TEDC2 has a well conserved predicted O-GlcNAc site at S114 in humans. O-GlcNAcylated proteins are found mostly in the nucleus, sometimes also being found in the cytoplasm, and this is a dynamic modification, frequently being removed and reattached.

TEDC2 also has three conserved, predicted C-mannosylation sites. The function of C-mannosylation is still unclear, but it is the attachment of an alpha-mannose to a tryptophan.

TEDC2 also has many possible phosphorylation sites, including seven that are well-conserved. Phosphorylation is an important means of protein regulation, activation, and inactivation, so it is difficult to determine any specific function from the presence of a serine or threonine that could be phosphorylated.

== Interactions ==

=== Protein-protein interactions ===
KDM1A, a lysine-specific demethylase, was shown to be physically associated with TEDC2. TEDC2 also interacts with FEZ1, a fasciculation and elongation protein. FEZ1, or fasciculation and elongation protein 1, is necessary for axon growth but is also thought to be involved in transcriptional control.

There is also experimental evidence for TEDC2 interaction with TUBE1 and C14orf80. TUBE1, or Tubulin epsilon 1, is involved with the centrioles during cell division, and the function of C14orf80 is unknown. TEDC2 is also co-expressed with CDC45, or cell division control protein 45, which is required for initiation of chromosomal DNA replication, as well as co-expression with CDT1, a DNA replication licensing factor required for pre-replication assembly.

== Function and clinical significance ==
The function of TEDC2 is not yet known with certainty by the scientific community, but its expression profile, predicted transcription factor binding sites, and other protein-protein interactions enable some predictions.
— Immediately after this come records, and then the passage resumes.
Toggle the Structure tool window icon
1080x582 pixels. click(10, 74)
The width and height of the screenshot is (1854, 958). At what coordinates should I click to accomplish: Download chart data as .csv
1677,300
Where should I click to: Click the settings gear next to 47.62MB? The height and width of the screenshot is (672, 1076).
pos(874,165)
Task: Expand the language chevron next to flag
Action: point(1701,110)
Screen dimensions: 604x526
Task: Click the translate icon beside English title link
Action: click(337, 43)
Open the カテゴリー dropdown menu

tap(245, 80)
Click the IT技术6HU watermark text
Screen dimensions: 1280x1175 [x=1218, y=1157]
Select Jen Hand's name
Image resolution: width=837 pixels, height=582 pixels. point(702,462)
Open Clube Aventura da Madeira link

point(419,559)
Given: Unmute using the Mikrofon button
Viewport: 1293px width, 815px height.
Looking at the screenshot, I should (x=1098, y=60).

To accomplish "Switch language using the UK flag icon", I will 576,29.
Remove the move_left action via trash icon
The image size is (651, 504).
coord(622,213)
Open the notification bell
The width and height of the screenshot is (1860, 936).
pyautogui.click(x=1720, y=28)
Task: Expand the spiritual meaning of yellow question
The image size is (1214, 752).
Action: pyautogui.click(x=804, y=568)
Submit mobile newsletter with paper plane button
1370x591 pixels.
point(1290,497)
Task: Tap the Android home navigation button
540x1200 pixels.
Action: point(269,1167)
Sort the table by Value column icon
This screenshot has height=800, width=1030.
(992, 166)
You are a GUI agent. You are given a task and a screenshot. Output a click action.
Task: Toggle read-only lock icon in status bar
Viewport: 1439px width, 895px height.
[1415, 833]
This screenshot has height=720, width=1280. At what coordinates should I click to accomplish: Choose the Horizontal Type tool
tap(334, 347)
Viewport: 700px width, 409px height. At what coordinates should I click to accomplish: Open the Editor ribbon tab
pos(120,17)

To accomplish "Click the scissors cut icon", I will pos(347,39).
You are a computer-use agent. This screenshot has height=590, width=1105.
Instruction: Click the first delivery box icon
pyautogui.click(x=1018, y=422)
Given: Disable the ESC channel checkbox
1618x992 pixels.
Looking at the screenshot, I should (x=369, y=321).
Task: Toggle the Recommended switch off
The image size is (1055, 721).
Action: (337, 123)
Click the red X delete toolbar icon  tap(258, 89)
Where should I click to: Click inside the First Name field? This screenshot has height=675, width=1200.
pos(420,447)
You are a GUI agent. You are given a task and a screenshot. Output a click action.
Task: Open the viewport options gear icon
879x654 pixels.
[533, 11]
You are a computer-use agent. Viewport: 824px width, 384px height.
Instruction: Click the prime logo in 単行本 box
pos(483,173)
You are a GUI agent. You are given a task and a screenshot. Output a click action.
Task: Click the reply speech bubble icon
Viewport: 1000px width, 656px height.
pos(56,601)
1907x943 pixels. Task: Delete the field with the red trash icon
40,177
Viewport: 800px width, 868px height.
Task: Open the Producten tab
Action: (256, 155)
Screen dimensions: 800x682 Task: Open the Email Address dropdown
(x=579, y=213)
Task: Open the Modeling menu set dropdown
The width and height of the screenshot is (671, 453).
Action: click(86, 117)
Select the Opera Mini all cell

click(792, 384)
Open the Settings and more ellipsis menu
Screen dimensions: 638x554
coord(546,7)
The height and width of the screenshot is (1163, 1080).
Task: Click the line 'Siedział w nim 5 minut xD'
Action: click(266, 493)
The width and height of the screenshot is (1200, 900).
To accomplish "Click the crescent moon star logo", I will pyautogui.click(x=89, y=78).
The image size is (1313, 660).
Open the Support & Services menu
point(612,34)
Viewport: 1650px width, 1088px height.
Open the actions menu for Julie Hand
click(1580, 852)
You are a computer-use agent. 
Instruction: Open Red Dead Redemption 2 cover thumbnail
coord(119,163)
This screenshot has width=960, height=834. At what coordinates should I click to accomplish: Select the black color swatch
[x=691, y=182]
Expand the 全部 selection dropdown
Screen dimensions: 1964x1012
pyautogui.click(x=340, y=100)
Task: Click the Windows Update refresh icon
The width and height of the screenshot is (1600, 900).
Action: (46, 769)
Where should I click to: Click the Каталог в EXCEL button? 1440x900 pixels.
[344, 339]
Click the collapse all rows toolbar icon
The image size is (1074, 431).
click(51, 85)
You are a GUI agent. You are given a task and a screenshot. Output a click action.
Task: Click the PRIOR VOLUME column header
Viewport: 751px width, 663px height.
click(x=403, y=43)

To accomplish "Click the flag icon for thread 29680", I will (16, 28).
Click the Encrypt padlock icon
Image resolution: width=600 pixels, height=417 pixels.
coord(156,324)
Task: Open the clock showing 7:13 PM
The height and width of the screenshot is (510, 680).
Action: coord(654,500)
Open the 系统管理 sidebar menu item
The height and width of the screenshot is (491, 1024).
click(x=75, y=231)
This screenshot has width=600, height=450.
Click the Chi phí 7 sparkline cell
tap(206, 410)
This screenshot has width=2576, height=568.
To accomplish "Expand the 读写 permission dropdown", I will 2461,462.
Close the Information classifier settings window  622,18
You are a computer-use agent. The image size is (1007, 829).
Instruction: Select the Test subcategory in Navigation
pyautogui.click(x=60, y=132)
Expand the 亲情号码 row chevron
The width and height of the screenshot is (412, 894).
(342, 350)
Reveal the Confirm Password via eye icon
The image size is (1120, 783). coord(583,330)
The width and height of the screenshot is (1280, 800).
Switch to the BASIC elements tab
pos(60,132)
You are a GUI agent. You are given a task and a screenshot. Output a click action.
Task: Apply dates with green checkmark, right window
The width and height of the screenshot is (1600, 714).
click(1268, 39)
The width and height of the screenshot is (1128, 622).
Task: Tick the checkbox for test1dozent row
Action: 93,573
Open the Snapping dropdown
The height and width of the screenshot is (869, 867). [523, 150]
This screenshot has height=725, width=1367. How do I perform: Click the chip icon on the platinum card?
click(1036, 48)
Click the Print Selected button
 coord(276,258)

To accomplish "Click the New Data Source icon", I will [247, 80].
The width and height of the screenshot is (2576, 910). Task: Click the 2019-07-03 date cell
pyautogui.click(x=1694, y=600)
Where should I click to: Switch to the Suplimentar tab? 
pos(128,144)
TEDC2 is localized in the nucleus and is often expressed in developing tissues such as stem cells as well as differentiated fetal tissue, so it likely plays a role in DNA replication and/or cell division. This also fits with TEDC2's predicted or known protein-protein interactions, as it may interact with proteins involved in cell division (TUBE1, CDC45, CDT1), as well as remain under transcriptional control of tumor suppressors (WT1, MZF1, P53). Additionally, given the presence of an estrogen-response element binding-site, it is possible that TEDC2 plays a role in tumor development when mutated.